# Text passage
--------------------------------------------------

Stumbling Stones – By Ruby L.

Stumbling Stones or Stolperseine

Pre-Site Visit Reflection:

Gunter Demnig constructed a memorial in 1992 to commemorate the 1,000 Cologne Roma and Sinti who were taken to the city center on May 6, 1940, for deportation to extermination camps. Demnig created a single bronze monument etched with the deportation order and placed it in the municipal square in front of Cologne City Hall. The plaque includes the victim’s name, date of birth, deportation date and place and death date.

Photo of Gunter Demnig placing stumbling stones

This was the first of 17 million brass memorial bricks set around Europe, each identifying a single victim of the German Nazi reign of terror the stones lay outside of the houses of the last freely chosen place where they lived. All people who suffered under the National Socialist regime are remembered through these stones: Jews, Sinti and Roma, politically persecuted, religiously persecuted, Jehovah’s Witnesses, homosexuals, mentally and/or physically disabled people, and forced labourers.

--------------------------------------------------

# Problem set
A: Write out the passage on Stumbling Stones from "This was the" up to and including "and forced labourers.".
B: Extend the passage on Stumbling Stones, picking up after its final sentence.
The rows are separate material and have no connection to the passage on Stumbling Stones.

# Information provided
--------------------------------------------------

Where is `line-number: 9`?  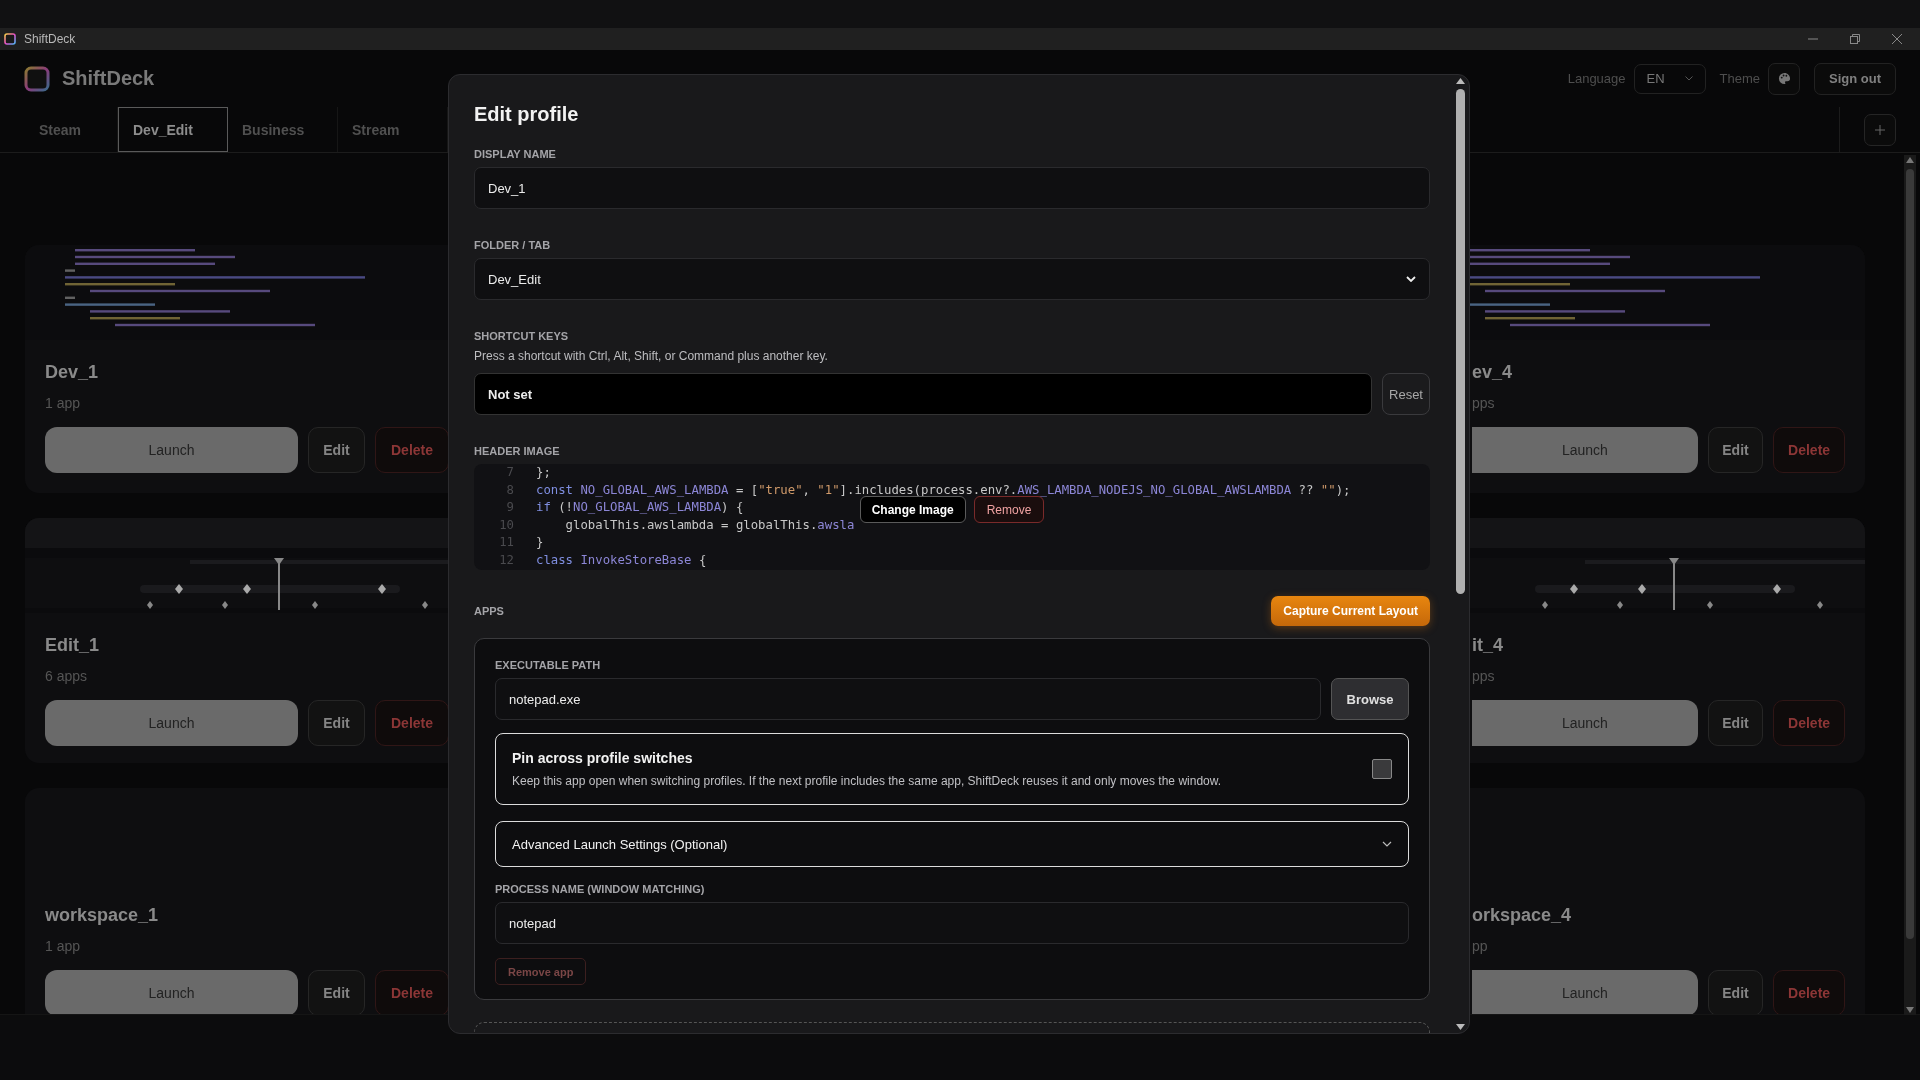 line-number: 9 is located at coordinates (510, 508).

--------------------------------------------------

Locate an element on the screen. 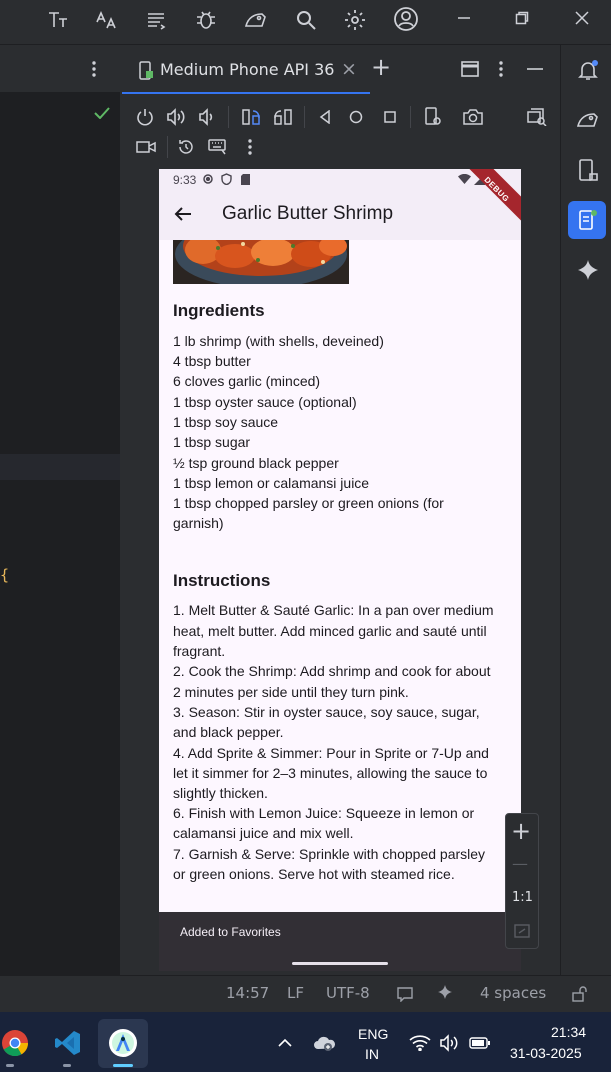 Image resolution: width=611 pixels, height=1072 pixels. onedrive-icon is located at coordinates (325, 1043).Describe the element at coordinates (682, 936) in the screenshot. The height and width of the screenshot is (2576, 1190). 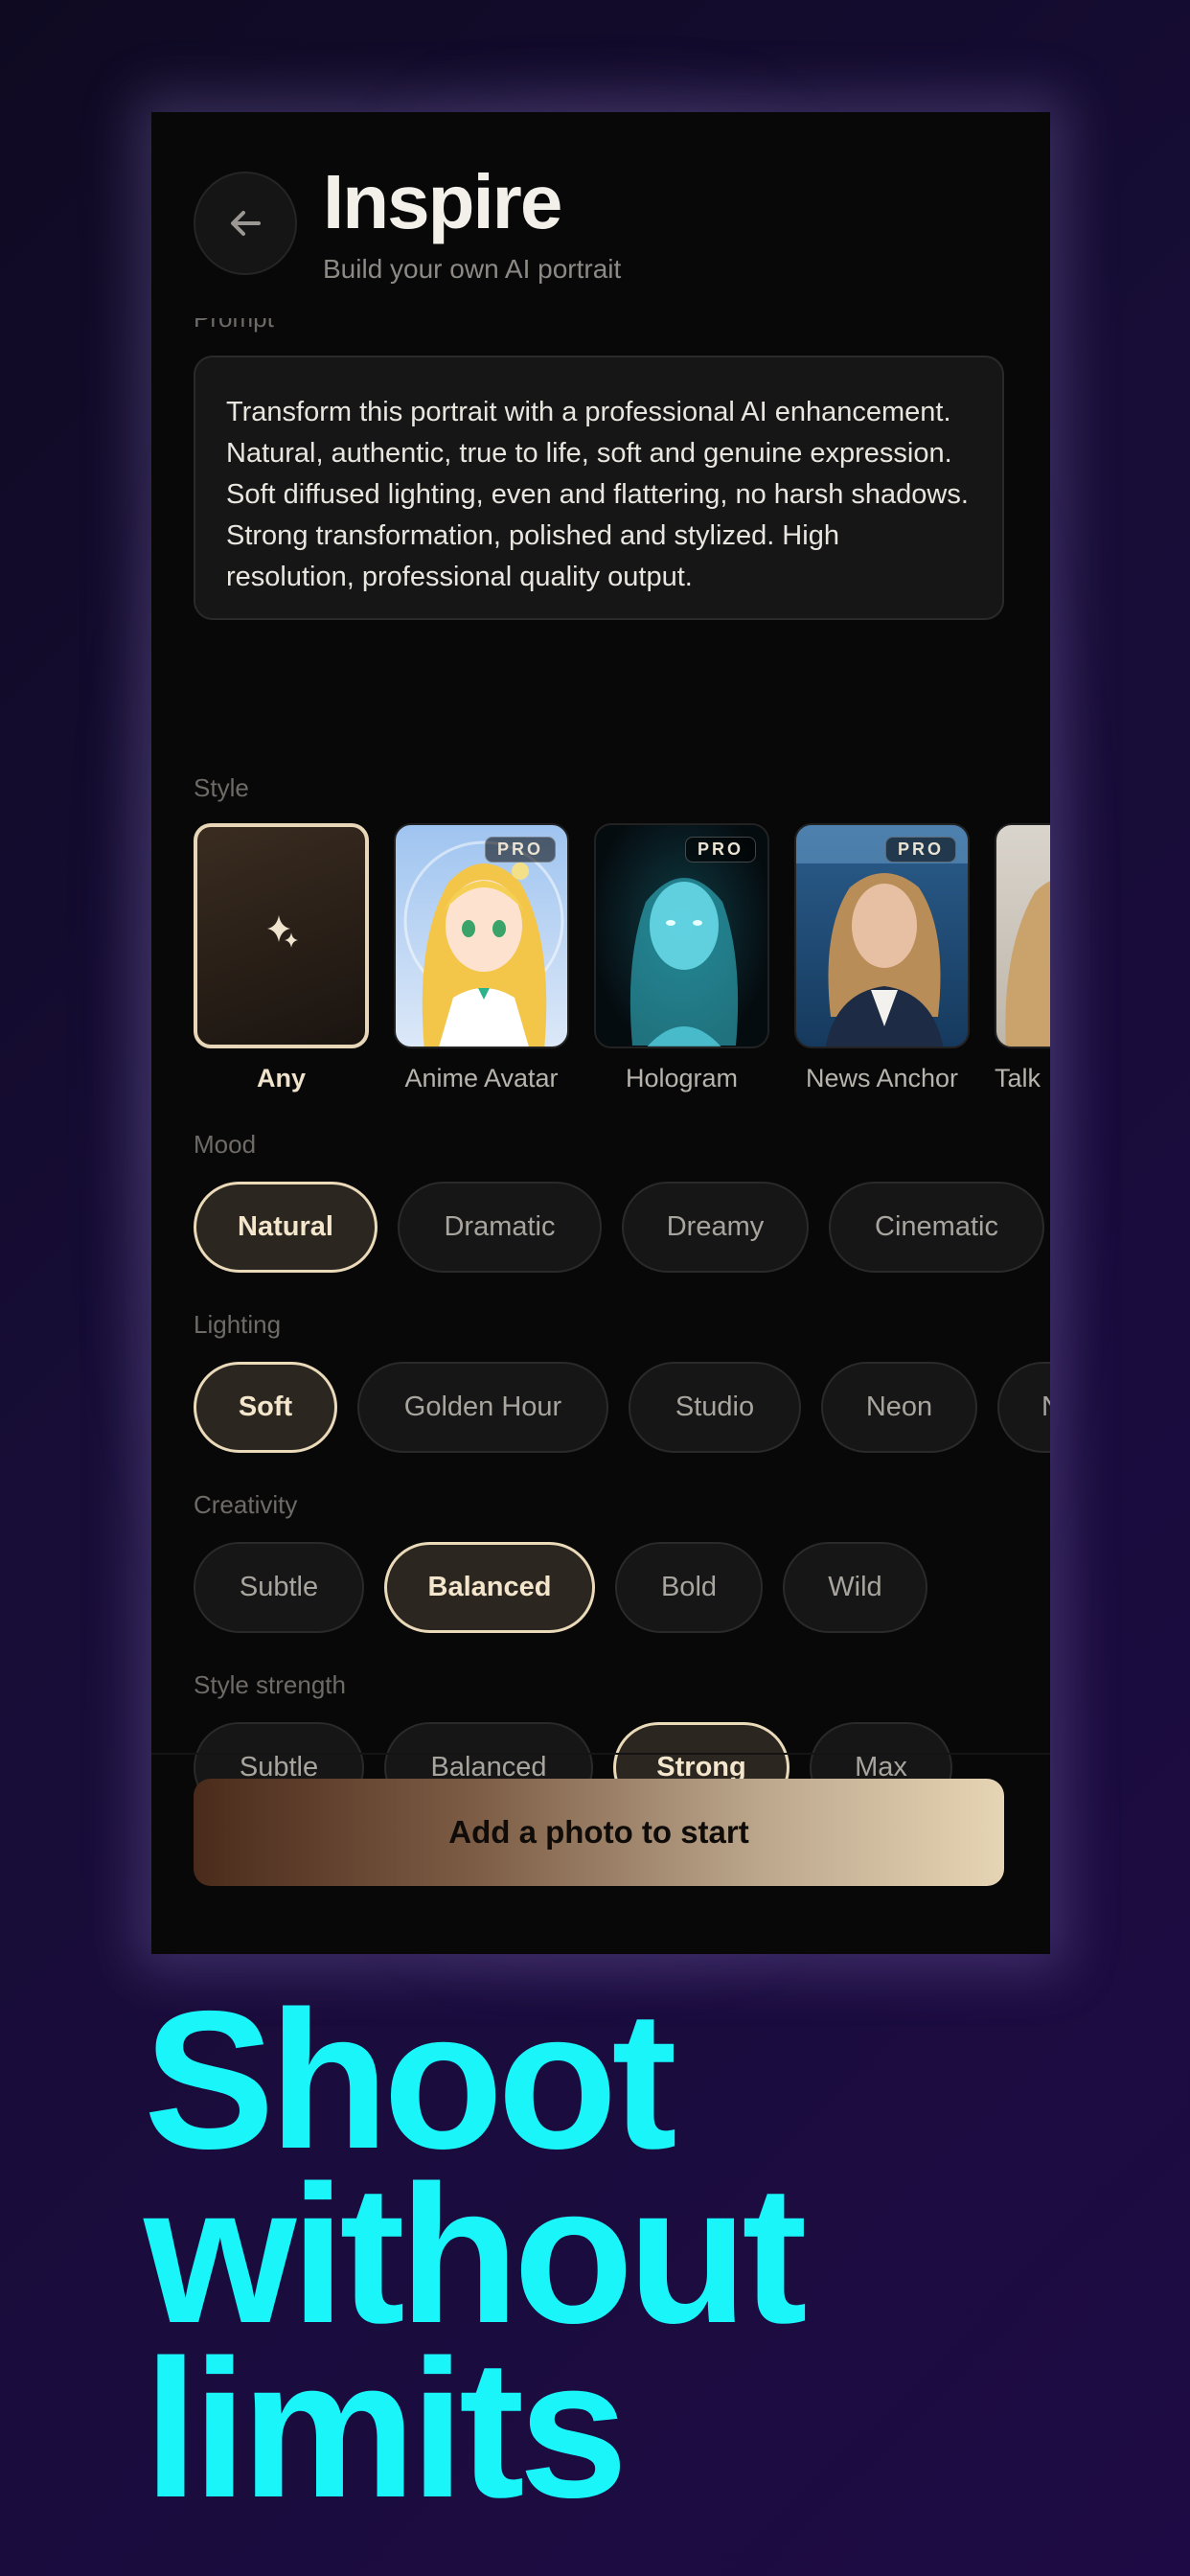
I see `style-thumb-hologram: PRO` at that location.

--------------------------------------------------

# Answer section
A:
This was the first of 17 million brass memorial bricks set around Europe, each identifying a single victim of the German Nazi reign of terror the stones lay outside of the houses of the last freely chosen place where they lived. All people who suffered under the National Socialist regime are remembered through these stones: Jews, Sinti and Roma, politically persecuted, religiously persecuted, Jehovah’s Witnesses, homosexuals, mentally and/or physically disabled people, and forced labourers.

B:
Demnig later laid a few additional Stumbling Stones in Cologne and Berlin without municipal permission. Only in 1997 did cities in Germany and Austria begin to offer authorization for laying memorial tiles.

Since the stones are positioned where people walk and congregate, they tend to accumulate dirt. In Germany, specific days have been chosen to clean and polish the little brass memorials: International Holocaust Remembrance Day on January 27 and Kristallnachton November 9.

Not everyone agrees with the use of markers. Some groups and communities have been vocal about their objection to the stumbling stones. Charlotte Knobloch, a prominent member of Munich’s Jewish community, has been one of the project’s harshest detractors. She believes that placing the memorial stones “underfoot,” to be stepped on, is insulting to the victims’ memories. Due to this and other criticisms, no more stumbling stones have been planted on Munich’s public streets, while some have been placed in the city’s private walks and doors.

Since people see the memorials regularly in daily life in the cities where these are present, it sparks conversation even when people are not already thinking about the shoah, which keeps the dialogue open and the memory alive.  We will see these memorials throughout our trip just passing by or when we go to seek them out. These memorials are more personal and do a great job of humanizing the victims of the holocaust and showing people the scale and spread as well as it is not a topic that can be ignored.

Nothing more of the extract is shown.